What the task asks: Below are entries to examine: work out how many lines contain the word "info", and give only that number.

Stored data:
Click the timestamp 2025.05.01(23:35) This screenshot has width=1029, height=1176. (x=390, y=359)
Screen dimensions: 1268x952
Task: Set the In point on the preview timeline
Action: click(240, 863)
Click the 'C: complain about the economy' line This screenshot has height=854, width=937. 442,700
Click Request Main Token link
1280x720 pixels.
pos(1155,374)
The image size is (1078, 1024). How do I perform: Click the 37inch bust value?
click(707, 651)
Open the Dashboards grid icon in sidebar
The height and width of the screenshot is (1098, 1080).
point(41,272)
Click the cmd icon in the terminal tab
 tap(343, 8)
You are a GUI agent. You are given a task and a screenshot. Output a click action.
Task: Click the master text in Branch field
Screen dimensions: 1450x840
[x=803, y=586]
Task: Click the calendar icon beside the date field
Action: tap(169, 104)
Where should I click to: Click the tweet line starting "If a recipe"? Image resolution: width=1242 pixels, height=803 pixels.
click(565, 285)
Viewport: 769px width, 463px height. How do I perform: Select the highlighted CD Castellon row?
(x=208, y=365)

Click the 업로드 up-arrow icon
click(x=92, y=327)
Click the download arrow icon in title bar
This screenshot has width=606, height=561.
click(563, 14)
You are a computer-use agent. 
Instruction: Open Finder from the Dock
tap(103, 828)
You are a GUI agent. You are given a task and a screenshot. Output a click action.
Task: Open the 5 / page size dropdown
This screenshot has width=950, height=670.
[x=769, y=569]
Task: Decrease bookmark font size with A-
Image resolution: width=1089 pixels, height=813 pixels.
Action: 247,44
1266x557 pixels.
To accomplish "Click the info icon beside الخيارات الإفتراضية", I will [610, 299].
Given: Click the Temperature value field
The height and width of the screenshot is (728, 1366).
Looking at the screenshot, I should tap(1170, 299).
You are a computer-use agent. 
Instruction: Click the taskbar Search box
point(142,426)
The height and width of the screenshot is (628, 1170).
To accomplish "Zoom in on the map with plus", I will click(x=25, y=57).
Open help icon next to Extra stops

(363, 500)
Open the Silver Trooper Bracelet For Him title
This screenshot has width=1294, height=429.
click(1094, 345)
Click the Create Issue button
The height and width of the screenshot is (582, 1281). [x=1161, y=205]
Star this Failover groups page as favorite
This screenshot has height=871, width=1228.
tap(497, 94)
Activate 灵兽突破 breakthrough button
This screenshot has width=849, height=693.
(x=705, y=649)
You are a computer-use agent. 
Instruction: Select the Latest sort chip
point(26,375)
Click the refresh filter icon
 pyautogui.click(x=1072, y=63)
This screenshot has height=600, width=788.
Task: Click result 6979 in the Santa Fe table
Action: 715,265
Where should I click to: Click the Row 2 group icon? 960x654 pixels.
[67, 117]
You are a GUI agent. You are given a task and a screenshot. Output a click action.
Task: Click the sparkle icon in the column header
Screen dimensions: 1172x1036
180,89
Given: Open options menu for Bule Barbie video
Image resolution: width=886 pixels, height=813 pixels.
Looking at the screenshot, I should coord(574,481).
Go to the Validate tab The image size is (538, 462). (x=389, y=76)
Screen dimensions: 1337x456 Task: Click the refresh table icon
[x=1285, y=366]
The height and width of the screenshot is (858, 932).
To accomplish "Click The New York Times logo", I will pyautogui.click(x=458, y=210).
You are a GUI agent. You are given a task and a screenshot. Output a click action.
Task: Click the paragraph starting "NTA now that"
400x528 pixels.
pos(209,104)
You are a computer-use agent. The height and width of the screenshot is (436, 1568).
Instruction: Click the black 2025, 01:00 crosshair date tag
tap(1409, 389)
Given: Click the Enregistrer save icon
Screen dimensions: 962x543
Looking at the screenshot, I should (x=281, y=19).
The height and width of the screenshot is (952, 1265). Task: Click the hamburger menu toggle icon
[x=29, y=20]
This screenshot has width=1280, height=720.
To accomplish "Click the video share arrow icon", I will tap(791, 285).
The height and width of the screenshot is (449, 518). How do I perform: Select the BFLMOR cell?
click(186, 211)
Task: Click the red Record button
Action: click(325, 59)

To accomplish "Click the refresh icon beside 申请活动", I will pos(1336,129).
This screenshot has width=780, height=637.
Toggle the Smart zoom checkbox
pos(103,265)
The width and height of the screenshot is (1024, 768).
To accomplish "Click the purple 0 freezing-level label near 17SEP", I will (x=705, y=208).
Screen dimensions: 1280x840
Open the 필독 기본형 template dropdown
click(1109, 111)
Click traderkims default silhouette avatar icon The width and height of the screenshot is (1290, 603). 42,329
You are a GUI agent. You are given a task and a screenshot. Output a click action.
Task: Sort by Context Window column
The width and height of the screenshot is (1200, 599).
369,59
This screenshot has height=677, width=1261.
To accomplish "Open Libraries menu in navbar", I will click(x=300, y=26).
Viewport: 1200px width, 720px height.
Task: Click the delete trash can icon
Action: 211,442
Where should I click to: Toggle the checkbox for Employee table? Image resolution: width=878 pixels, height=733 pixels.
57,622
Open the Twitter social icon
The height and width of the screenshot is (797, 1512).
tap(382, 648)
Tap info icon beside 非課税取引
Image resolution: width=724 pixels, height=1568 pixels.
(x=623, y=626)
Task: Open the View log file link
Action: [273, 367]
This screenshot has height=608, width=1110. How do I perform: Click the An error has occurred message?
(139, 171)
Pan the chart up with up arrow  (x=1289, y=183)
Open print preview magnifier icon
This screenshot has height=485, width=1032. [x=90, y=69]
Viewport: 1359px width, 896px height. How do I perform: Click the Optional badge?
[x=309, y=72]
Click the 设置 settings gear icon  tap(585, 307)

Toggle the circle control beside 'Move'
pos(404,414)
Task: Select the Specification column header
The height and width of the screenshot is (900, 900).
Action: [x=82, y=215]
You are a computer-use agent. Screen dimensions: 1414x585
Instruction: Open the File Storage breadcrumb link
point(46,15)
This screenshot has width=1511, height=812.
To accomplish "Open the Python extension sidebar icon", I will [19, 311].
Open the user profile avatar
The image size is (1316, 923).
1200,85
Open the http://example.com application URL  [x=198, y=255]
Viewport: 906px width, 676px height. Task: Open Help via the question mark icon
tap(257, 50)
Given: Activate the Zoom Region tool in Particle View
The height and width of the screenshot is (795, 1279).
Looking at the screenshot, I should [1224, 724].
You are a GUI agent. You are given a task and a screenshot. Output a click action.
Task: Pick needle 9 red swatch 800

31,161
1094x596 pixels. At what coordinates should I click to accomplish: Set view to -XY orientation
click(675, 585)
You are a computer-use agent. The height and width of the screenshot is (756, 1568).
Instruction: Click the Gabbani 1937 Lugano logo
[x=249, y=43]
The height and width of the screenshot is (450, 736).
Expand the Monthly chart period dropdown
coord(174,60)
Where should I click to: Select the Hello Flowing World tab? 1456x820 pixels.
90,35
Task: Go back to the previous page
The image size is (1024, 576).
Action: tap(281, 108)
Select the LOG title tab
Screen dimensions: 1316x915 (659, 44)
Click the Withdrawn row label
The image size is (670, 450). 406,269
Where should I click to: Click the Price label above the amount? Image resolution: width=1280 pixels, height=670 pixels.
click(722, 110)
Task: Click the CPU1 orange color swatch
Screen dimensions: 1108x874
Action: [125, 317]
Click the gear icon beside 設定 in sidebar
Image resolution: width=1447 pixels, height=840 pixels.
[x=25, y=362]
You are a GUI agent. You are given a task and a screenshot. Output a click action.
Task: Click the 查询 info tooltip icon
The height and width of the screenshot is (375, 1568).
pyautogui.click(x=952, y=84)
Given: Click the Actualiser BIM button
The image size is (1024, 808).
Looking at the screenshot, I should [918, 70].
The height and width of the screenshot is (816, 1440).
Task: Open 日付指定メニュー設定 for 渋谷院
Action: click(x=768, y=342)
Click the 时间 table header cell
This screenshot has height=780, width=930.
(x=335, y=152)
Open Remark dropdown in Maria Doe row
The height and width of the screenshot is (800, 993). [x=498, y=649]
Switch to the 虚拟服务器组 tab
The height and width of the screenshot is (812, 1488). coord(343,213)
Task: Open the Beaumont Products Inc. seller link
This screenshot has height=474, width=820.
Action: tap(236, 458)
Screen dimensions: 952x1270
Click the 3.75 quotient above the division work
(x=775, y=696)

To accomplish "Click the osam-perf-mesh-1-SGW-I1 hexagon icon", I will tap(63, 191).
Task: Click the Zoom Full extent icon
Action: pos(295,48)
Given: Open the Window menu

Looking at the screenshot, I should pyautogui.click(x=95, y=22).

Exercise solution: 3